It's not unusual or uncommon to hear someone say:'I could eat a horse': here in France, of course, it can be meant literally. A few days ago, we came across this little delicacy at a local market:
And very good it was, too. Sweetish but most acceptable. The French, of course, love their chacuterie. And they eat horses, too. We also eat Cheval/horse from time to time; it's generally fine - and reasonably priced to boot. Many Brits seem a bit squeamish at the very thought of it. To some extent, I can understand their feelings. In general, I prefer my Donkey on the hoof:
A bit more like this one. She lives in a small paddock at the end of the road and is wonderfully noisy in that seemingly never-ending braying way, peculiar to the breed. I've oft been tempted to get one as a friend/pet rather than on a platter, but think it cruel to keep only one. I believe they are gregarious beasts and think it unfair to keep only one without another, or a pony or horse, for company. In addition, I'm not really sure what I'd do with one - apart, that is, from eating it! So, for the moment at least, as I don't want or have the land to support a couple of them, I'll have to forgo the pleasure of Ane ownership.
The Hens seem to be thriving and we've been getting an egg a day recently,. A few days ago, we had a decidedly small egg and so assume that it was a first from whichever of the pair had yet to lay. Now, we hopefully expect a couple a day, though that's yet to happen with any regularity. They could really do with better accommodation:
At the moment they're in a (badly) fenced off part of the garden with a Varikennel for shelter. The cage was in fact our means of transporting Charlie internationally. It's big enough to keep him secure, with a litter-tray at the back, a blanket/bedding and his food-bowl. It's a doggy-sized affair and is very secure, so the Chooks are fine inside it overnight for now. But I'll have to arrange something a bit better for them in the longer term.
J went back to England this morning, flying with FlyBe from Nantes to Gatwick. Yesterday she decided to add additional baggage to the booking. The website said this was easily done and cheaper than adding it at the airport itself. The FlyBe website, however, refused to cooperate. It simply wouldn't permit the alteration or addition of any baggage. At the airport itself, the staff - as usual - behaved like Ostriches, denying all knowledge of website difficulties and refusing to permit additional baggage at online/pre-booked prices. Instead they demanded an extra thirty-seven euros. We told them to stuff it and I brought the bag back with me in the car. When we complained to the airline itself, they responded in the usual anodyne way and failed to address the point that it is clearly - and greedily - in their interests to ensure that their website blocks these requests prior to flight but post booking online. It drives me to distraction. There seems to be no effective control over these businesses and their outrageously avaricious behaviour. I used to think this lot were not too bad - a long way better than the awful Ryanair - but now I'm not so sure.

────────

=== Given problem 1 ===
In the post about life in France, how much extra did the airport staff demand for the additional bag?
=== Given problem 2 ===
Write a continuation of the post about life in France, beginning after its final sentence.
The lines that come after the post about life in France are unrelated material.

=== Data rows ===
────────

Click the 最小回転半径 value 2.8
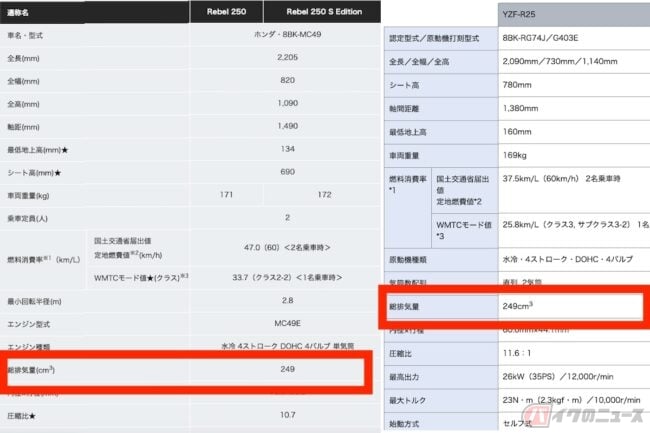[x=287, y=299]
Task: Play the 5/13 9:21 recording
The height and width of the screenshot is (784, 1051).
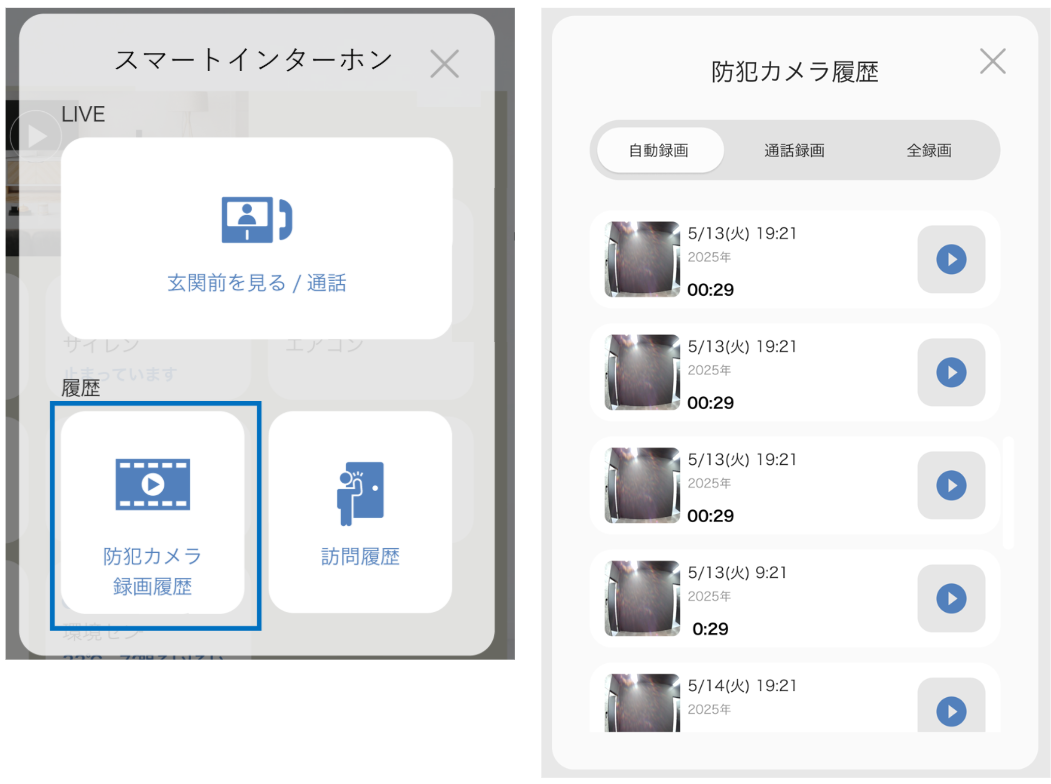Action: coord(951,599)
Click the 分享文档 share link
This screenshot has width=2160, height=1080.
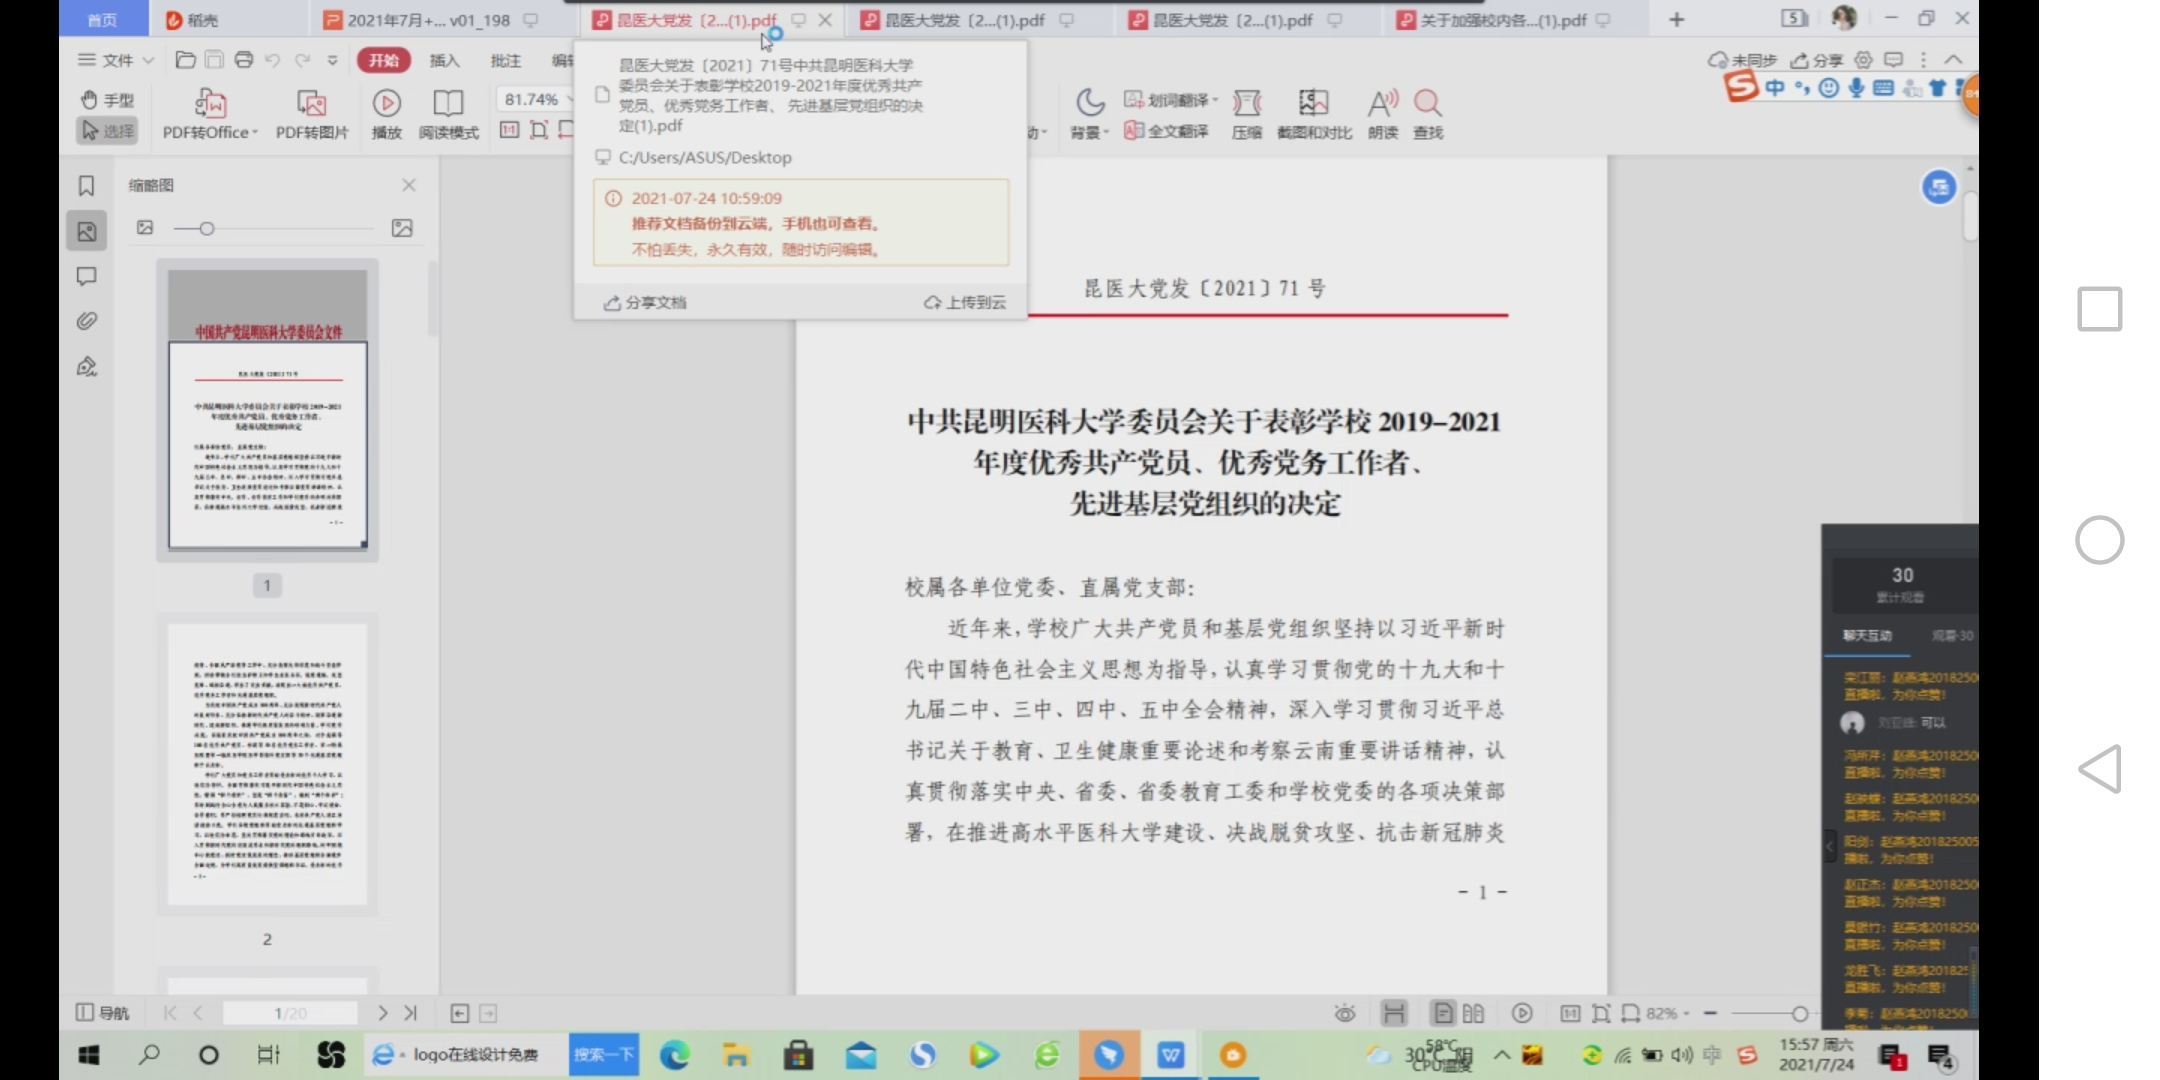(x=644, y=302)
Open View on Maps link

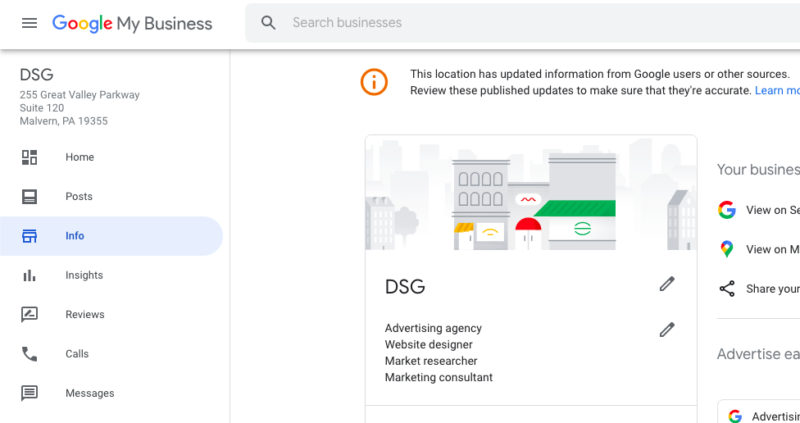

────────

=== Written reply 1 ===
Thirty-seven euros.

=== Written reply 2 ===
We have a guitarist friend coming over from Pittsburgh, PA, next week. He's coming over on holiday but will be doing one gig in a small venue near Bordeaux, followed by a guitar masterclass/workshop on the next day. I'm really looking forward to seeing him, and his partner, Nancy, as it's been a few years since we last met. He did a similar type of gig up in Stockholm a few years ago. Luckily that coincided with our travelling down to Spain, so we stopped off in the Swedish capital for the evening and had a fine night out with Ernie and Nancy, though he was on stage for most of the time and selling CDs/DVDs and signing bits and bobs in between sets. Hopefully I'll have a better chance to spend a bit more time with him this time round. He is primarily an acoustic blues/ragtime-blues player and the French tend to prefer electric blues - generally of a poor standard:
Ernie is one of the leading players in the acoustic blues/ragtime/jazz genre in the USA - and elsewhere! A former guitar student of the late, great Rev Gary Davis, these days he is the backing guitarist of choice for Maria Mauldaur and often plays with Jefferson Airplane's former guitarist, Jorma Kaukonen. His repertoire is extensive and he often plays his own arrangements of Loiuis Armstrong classics from the 1930s. He is also a formidable guitar teacher and widely admired internationally. I expect to have a pleasant evening out though the three hour, each way, drive is not so appealing. J would have loved to go too, as she is a friend of Ernie's partner, Nancy, who will also be there at the gig.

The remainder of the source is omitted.